Fall 98, CSE 468: Lecture 5 (Sep 4)

Regular Expressions and Regular Languages

Regular expressions

All the expressions constructed on

lambda
symbols of the alphabet
+ (binary)
concatenation (binary)
* (Kleene's star, unary)

We will use parentheses to represent the structure of an expression, and we will assume that * has precedence over concatenation, concatenation has precedence over +, and that concatenation and + are associative.

Language represented by a regular expression

The empty string lambda stands for {lambda}, an alphabet symbol a stands for {a}, + stands for union, and concatenation and * stand for the homonymous operations on languages.

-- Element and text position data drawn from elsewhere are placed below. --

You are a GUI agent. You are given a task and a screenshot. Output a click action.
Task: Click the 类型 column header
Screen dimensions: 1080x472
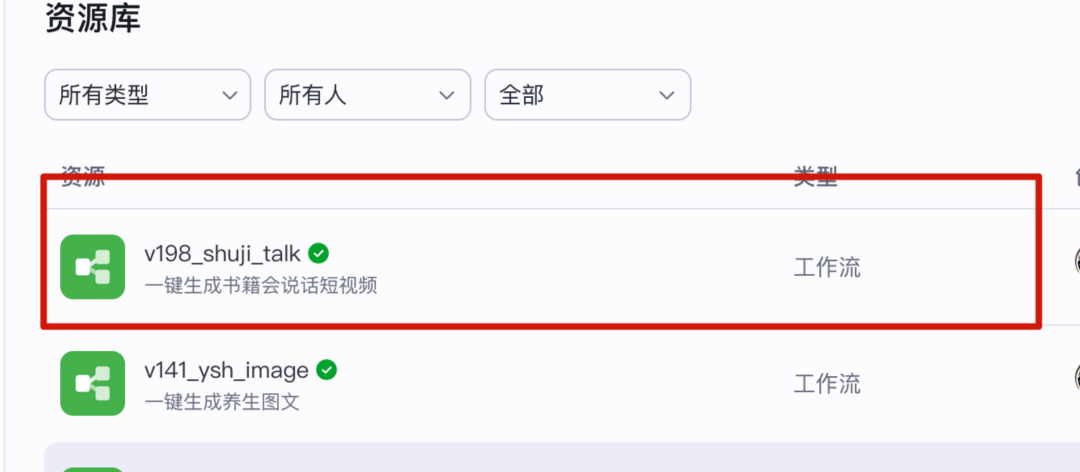point(815,178)
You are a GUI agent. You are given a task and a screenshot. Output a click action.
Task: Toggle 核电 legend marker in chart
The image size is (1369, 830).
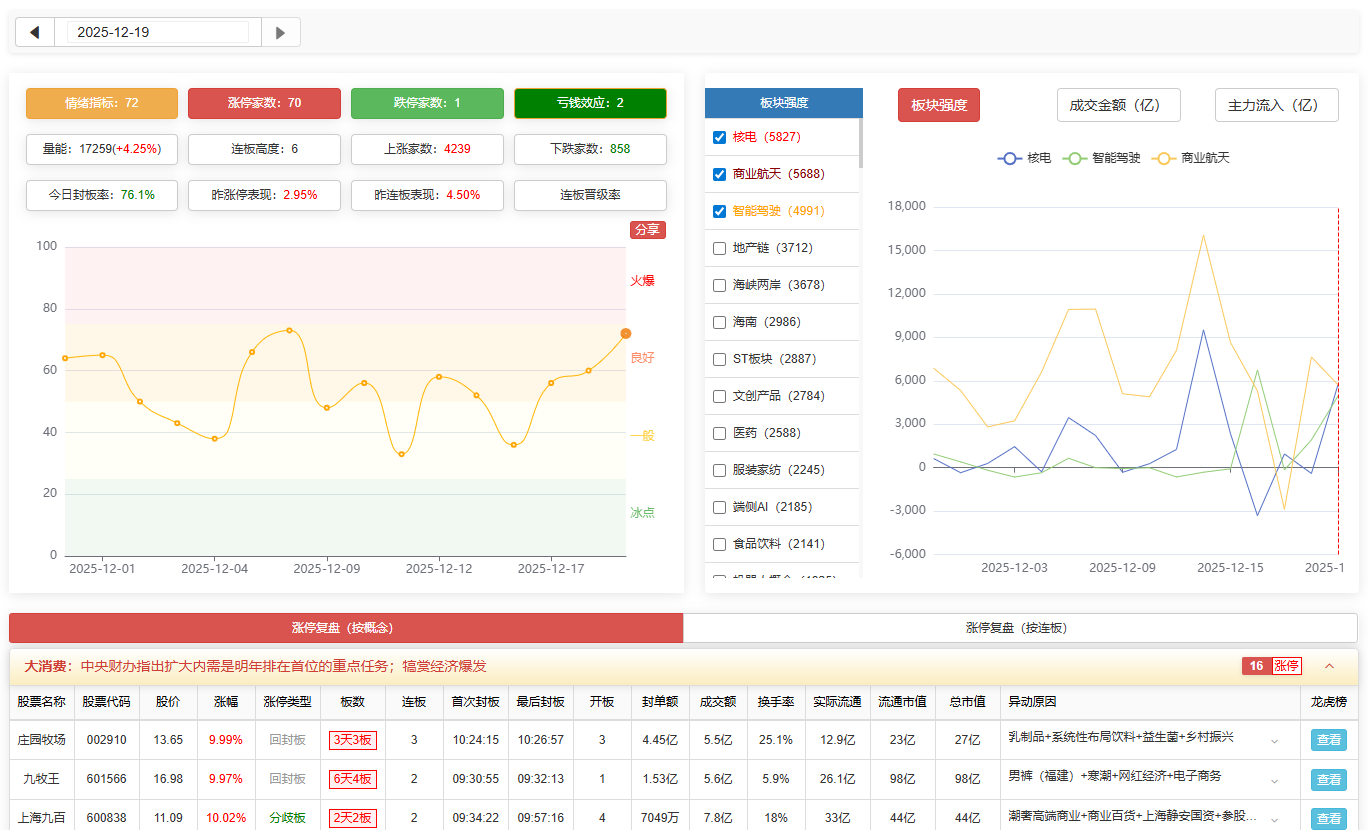[1010, 158]
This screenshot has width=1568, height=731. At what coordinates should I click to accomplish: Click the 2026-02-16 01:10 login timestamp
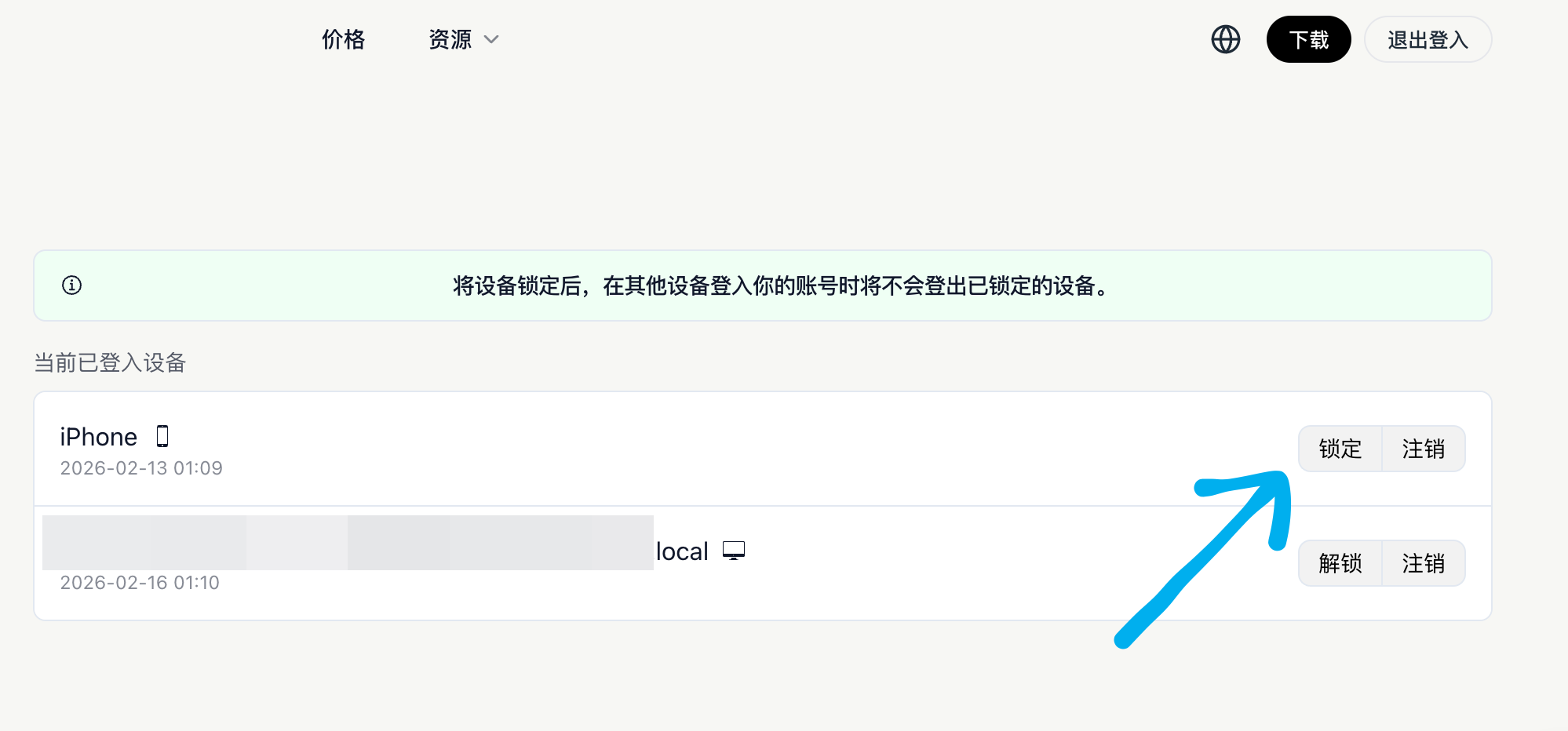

Example. The set of strings on {a,b} with odd lenght can be represented by the regular expression (a + b)(aa + ab + ba + bb)^*.

Regular Languages

The class of Regular Languages is constituted by the languages represented by regular expressions. These are important in computer science, because they are particularly simple to recognize (as we will see later) and there are interesting parts of a programming language that can be expressed as regular languages. Typically, the tokens of a programming language are a regular language. The component of the system which recognizes them is called "scanner".

Examples

The identifiers in a programming language (strings of letters or digits starting with a letter). The corresponding expression is
(a + b + ... + z)(a + b + ... + z + 0 + 1 + ... + 9)^*
The representation of positive natural numbers (0 and strings of digits starting with a symbol different from 0). The corresponding expression is
0 + (1 + ... + 9)(0 + 1 + ... + 9)^*
The representation of positive (approximations of) real numbers (integer part followed by a dot followed by a sequence of digits). The corresponding expression is
(0 + (1 + ... + 9)(0 + 1 + ... + 9)^*).(0 + 1 + ... + 9)^*

Language recognition

Given the formal specification of a language, one of the main questions which arise is, how to tell whether or not a certain string belongs to the given language. And of course, we want to do it automatically.

This concept is fundamental in computer science: When we write a program, the first thing we want the computer to check is whether the program is syntactically correct. This is nothing else than the problem of recognizing whether our program (a string of symbols) belongs to the language specified by the syntax.

Abstract machine for language recognition

A device for recognizing strings in a given language, in general, will take in input one simbol of the string at the time, and will take a decision (reject/accept/go on) depending on

the current symbol, and
the symbols previously examined.

Finite Automata

In the above description of an abstract machine for language recognition, it will turn out that, if the language is regular, the amount of memory necessary for point 2 is bounded. I.e. it does not depend on the string to be recognized. (But depends, of course, on the language. Note that each machine corresponds to a paticular language.) The bounded memory is the characteristic of a class of machines called Finite Automata.

Example. Automata for recognizing strings on {a,b} with odd lenght. Note that at each step, the only information we need to remember, about the portion of the string already examined, is whether it is odd or even.